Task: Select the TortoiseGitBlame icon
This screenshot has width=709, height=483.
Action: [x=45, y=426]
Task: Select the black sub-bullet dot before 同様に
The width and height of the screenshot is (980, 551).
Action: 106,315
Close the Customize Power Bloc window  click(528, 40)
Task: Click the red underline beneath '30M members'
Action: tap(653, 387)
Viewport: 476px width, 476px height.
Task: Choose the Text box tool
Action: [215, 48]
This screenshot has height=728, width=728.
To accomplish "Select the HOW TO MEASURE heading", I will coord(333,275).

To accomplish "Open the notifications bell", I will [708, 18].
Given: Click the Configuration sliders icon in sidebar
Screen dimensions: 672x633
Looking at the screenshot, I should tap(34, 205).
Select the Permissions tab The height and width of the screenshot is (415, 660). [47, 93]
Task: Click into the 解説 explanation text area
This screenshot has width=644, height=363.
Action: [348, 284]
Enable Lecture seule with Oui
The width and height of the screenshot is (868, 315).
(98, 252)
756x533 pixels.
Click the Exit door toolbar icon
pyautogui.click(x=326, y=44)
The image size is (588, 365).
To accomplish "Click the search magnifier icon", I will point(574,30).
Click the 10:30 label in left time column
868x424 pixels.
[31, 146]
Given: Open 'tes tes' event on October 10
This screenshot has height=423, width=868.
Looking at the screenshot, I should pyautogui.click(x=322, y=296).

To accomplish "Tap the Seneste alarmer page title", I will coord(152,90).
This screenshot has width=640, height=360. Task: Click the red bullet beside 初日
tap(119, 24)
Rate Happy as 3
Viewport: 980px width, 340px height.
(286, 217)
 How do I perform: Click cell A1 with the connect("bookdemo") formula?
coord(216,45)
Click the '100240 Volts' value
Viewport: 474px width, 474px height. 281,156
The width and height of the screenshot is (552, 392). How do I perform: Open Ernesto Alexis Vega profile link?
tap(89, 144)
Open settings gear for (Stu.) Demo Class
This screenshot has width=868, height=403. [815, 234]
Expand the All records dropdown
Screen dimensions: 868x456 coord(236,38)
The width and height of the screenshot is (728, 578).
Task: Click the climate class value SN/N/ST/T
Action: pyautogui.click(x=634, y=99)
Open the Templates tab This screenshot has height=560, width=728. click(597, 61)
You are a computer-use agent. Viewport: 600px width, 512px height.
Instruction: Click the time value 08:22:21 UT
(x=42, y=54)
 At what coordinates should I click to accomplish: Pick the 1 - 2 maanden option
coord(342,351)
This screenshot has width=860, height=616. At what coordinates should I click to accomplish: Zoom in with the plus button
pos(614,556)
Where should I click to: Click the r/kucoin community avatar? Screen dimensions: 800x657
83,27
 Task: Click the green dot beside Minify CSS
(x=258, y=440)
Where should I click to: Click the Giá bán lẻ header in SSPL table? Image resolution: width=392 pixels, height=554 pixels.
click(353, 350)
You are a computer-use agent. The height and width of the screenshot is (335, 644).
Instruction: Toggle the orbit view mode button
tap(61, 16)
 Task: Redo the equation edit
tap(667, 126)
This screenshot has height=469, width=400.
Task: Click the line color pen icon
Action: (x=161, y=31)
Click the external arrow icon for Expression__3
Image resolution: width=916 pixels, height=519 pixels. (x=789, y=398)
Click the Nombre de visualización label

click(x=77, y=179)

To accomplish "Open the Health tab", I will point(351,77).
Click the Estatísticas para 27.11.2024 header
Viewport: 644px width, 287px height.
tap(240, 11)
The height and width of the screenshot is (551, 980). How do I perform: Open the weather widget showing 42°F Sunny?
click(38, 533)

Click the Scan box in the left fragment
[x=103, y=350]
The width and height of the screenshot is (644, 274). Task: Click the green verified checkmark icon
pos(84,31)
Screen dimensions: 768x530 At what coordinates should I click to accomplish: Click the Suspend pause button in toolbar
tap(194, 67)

- - -

> [What is needed]: Write out every line in the data that holds the string "computer".

> [Answer to this task]:
You are a computer-use agent. Viewport: 600px width, 512px height.
You are a computer-use agent. The height and width of the screenshot is (335, 644).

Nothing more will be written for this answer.